TO DO: Copy out the records below, swapping each occurrence of "computer-use agent" for "screen-navigation agent" and leaving everything else untouched.
· · ·
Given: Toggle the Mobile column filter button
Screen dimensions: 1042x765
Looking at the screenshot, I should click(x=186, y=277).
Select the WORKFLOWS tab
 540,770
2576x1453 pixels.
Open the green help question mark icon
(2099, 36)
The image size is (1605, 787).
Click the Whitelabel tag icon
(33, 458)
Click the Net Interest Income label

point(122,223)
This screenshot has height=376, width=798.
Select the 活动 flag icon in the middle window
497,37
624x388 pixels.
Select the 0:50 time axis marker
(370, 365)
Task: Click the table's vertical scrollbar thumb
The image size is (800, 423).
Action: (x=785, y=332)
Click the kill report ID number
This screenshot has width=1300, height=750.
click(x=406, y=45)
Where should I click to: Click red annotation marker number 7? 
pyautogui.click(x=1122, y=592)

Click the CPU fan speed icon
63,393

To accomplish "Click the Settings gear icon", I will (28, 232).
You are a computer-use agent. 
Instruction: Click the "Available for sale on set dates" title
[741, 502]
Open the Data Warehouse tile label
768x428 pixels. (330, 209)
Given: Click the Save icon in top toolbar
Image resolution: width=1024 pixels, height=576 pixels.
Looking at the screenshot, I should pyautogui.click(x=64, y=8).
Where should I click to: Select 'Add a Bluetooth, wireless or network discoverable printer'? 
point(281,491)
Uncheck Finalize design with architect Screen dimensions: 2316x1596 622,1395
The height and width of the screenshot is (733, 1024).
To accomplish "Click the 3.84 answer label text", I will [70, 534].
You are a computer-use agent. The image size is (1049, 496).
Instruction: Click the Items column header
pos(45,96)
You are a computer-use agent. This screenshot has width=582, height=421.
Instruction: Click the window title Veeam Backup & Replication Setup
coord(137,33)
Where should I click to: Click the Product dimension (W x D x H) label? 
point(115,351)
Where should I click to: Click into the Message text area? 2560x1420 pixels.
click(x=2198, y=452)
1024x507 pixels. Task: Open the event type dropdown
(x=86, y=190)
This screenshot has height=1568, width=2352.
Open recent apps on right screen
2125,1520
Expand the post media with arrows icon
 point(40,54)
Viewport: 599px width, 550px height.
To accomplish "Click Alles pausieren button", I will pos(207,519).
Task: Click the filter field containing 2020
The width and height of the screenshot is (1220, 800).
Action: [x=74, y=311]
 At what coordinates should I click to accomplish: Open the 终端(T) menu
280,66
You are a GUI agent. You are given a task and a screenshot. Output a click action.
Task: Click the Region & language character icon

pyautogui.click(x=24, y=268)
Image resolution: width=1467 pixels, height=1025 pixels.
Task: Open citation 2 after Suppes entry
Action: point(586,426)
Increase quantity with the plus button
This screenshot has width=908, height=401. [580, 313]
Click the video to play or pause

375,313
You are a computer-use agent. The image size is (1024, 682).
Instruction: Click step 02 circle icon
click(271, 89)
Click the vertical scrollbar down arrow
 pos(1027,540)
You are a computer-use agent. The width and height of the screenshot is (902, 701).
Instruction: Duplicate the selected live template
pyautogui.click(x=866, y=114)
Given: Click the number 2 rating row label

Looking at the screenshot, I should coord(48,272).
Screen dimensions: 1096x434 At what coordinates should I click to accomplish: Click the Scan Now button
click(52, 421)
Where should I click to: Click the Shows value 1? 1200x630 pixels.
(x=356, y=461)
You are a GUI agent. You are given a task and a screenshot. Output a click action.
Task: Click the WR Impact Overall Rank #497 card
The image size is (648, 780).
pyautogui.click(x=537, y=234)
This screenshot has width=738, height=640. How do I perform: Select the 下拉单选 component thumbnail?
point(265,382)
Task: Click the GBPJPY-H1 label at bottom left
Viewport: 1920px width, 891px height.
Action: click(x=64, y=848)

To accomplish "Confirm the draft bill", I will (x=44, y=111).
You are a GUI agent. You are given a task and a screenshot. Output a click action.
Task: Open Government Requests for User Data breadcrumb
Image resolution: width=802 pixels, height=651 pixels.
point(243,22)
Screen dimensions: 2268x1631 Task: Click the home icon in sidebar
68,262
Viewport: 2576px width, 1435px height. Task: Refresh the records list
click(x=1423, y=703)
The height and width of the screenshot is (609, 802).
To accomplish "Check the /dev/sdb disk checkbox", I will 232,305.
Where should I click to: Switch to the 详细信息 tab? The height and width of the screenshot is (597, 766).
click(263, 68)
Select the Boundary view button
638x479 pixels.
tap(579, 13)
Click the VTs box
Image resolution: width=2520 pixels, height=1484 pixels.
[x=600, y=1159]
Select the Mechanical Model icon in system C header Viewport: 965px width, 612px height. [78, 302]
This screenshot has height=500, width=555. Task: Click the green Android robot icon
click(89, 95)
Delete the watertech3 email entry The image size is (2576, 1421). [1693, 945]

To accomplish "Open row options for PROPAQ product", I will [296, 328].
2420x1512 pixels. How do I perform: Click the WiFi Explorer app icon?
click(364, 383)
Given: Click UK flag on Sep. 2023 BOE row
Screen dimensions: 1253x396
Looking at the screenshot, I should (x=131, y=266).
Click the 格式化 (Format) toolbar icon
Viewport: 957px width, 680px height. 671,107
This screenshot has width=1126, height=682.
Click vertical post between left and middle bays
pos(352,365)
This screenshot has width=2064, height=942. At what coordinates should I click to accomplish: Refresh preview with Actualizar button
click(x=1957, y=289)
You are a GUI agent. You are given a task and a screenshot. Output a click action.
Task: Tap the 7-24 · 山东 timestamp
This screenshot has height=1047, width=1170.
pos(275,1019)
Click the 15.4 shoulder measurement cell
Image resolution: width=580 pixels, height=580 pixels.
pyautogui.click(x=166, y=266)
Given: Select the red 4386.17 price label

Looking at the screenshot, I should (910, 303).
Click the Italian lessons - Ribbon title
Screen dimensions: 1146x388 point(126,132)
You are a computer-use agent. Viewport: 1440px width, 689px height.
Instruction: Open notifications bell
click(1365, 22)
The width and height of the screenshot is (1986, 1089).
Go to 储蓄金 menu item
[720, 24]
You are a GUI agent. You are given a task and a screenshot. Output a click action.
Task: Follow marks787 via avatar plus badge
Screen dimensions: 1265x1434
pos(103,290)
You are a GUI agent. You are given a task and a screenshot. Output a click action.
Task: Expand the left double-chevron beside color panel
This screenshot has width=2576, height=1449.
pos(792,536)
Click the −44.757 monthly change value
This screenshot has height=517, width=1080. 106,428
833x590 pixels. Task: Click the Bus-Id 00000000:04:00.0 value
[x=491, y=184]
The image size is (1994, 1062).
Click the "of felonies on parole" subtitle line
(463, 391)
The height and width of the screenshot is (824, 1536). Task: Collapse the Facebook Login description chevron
· · ·
TASK RESPONSE:
Given: Toggle the Mobile column filter button
Screen dimensions: 1042x765
Looking at the screenshot, I should click(x=186, y=277).
Select the WORKFLOWS tab
 540,770
2576x1453 pixels.
Open the green help question mark icon
(2099, 36)
The image size is (1605, 787).
Click the Whitelabel tag icon
(33, 458)
Click the Net Interest Income label

point(122,223)
This screenshot has height=376, width=798.
Select the 活动 flag icon in the middle window
497,37
624x388 pixels.
Select the 0:50 time axis marker
(370, 365)
Task: Click the table's vertical scrollbar thumb
The image size is (800, 423).
Action: (x=785, y=332)
Click the kill report ID number
This screenshot has width=1300, height=750.
click(x=406, y=45)
Where should I click to: Click red annotation marker number 7? 
pyautogui.click(x=1122, y=592)

Click the CPU fan speed icon
63,393

To accomplish "Click the Settings gear icon", I will (28, 232).
You are a screen-navigation agent. 
Instruction: Click the "Available for sale on set dates" title
[741, 502]
Open the Data Warehouse tile label
768x428 pixels. (330, 209)
Given: Click the Save icon in top toolbar
Image resolution: width=1024 pixels, height=576 pixels.
Looking at the screenshot, I should pyautogui.click(x=64, y=8).
Where should I click to: Select 'Add a Bluetooth, wireless or network discoverable printer'? 
point(281,491)
Uncheck Finalize design with architect Screen dimensions: 2316x1596 622,1395
The height and width of the screenshot is (733, 1024).
To accomplish "Click the 3.84 answer label text", I will [70, 534].
You are a screen-navigation agent. The image size is (1049, 496).
Instruction: Click the Items column header
pos(45,96)
You are a screen-navigation agent. This screenshot has width=582, height=421.
Instruction: Click the window title Veeam Backup & Replication Setup
coord(137,33)
Where should I click to: Click the Product dimension (W x D x H) label? 
point(115,351)
Where should I click to: Click into the Message text area? 2560x1420 pixels.
click(x=2198, y=452)
1024x507 pixels. Task: Open the event type dropdown
(x=86, y=190)
This screenshot has height=1568, width=2352.
Open recent apps on right screen
2125,1520
Expand the post media with arrows icon
 point(40,54)
Viewport: 599px width, 550px height.
To accomplish "Click Alles pausieren button", I will pos(207,519).
Task: Click the filter field containing 2020
The width and height of the screenshot is (1220, 800).
Action: [x=74, y=311]
 At what coordinates should I click to accomplish: Open the 终端(T) menu
280,66
You are a GUI agent. You are given a task and a screenshot. Output a click action.
Task: Click the Region & language character icon

pyautogui.click(x=24, y=268)
Image resolution: width=1467 pixels, height=1025 pixels.
Task: Open citation 2 after Suppes entry
Action: point(586,426)
Increase quantity with the plus button
This screenshot has width=908, height=401. [580, 313]
Click the video to play or pause

375,313
You are a screen-navigation agent. The image size is (1024, 682).
Instruction: Click step 02 circle icon
click(271, 89)
Click the vertical scrollbar down arrow
 pos(1027,540)
You are a screen-navigation agent. The width and height of the screenshot is (902, 701).
Instruction: Duplicate the selected live template
pyautogui.click(x=866, y=114)
Given: Click the number 2 rating row label

Looking at the screenshot, I should coord(48,272).
Screen dimensions: 1096x434 At what coordinates should I click to accomplish: Click the Scan Now button
click(52, 421)
Where should I click to: Click the Shows value 1? 1200x630 pixels.
(x=356, y=461)
You are a GUI agent. You are given a task and a screenshot. Output a click action.
Task: Click the WR Impact Overall Rank #497 card
The image size is (648, 780).
pyautogui.click(x=537, y=234)
This screenshot has width=738, height=640. How do I perform: Select the 下拉单选 component thumbnail?
point(265,382)
Task: Click the GBPJPY-H1 label at bottom left
Viewport: 1920px width, 891px height.
Action: click(x=64, y=848)

To accomplish "Confirm the draft bill", I will (x=44, y=111).
You are a GUI agent. You are given a task and a screenshot. Output a click action.
Task: Open Government Requests for User Data breadcrumb
Image resolution: width=802 pixels, height=651 pixels.
point(243,22)
Screen dimensions: 2268x1631 Task: Click the home icon in sidebar
68,262
Viewport: 2576px width, 1435px height. Task: Refresh the records list
click(x=1423, y=703)
The height and width of the screenshot is (609, 802).
To accomplish "Check the /dev/sdb disk checkbox", I will 232,305.
Where should I click to: Switch to the 详细信息 tab? The height and width of the screenshot is (597, 766).
click(263, 68)
Select the Boundary view button
638x479 pixels.
tap(579, 13)
Click the VTs box
Image resolution: width=2520 pixels, height=1484 pixels.
[x=600, y=1159]
Select the Mechanical Model icon in system C header Viewport: 965px width, 612px height. [78, 302]
This screenshot has height=500, width=555. Task: Click the green Android robot icon
click(89, 95)
Delete the watertech3 email entry The image size is (2576, 1421). [1693, 945]

To accomplish "Open row options for PROPAQ product", I will [296, 328].
2420x1512 pixels. How do I perform: Click the WiFi Explorer app icon?
click(364, 383)
Given: Click UK flag on Sep. 2023 BOE row
Screen dimensions: 1253x396
Looking at the screenshot, I should (x=131, y=266).
Click the 格式化 (Format) toolbar icon
Viewport: 957px width, 680px height. 671,107
This screenshot has width=1126, height=682.
Click vertical post between left and middle bays
pos(352,365)
This screenshot has width=2064, height=942. At what coordinates should I click to accomplish: Refresh preview with Actualizar button
click(x=1957, y=289)
You are a GUI agent. You are given a task and a screenshot. Output a click action.
Task: Tap the 7-24 · 山东 timestamp
This screenshot has height=1047, width=1170.
pos(275,1019)
Click the 15.4 shoulder measurement cell
Image resolution: width=580 pixels, height=580 pixels.
pyautogui.click(x=166, y=266)
Given: Select the red 4386.17 price label

Looking at the screenshot, I should (910, 303).
Click the Italian lessons - Ribbon title
Screen dimensions: 1146x388 point(126,132)
You are a screen-navigation agent. Viewport: 1440px width, 689px height.
Instruction: Open notifications bell
click(1365, 22)
The width and height of the screenshot is (1986, 1089).
Go to 储蓄金 menu item
[720, 24]
You are a GUI agent. You are given a task and a screenshot. Output a click action.
Task: Follow marks787 via avatar plus badge
Screen dimensions: 1265x1434
pos(103,290)
You are a GUI agent. You are given a task and a screenshot. Output a click action.
Task: Expand the left double-chevron beside color panel
This screenshot has width=2576, height=1449.
pos(792,536)
Click the −44.757 monthly change value
This screenshot has height=517, width=1080. 106,428
833x590 pixels. Task: Click the Bus-Id 00000000:04:00.0 value
[x=491, y=184]
The image size is (1994, 1062).
Click the "of felonies on parole" subtitle line
(463, 391)
The height and width of the screenshot is (824, 1536). Task: Collapse the Facebook Login description chevron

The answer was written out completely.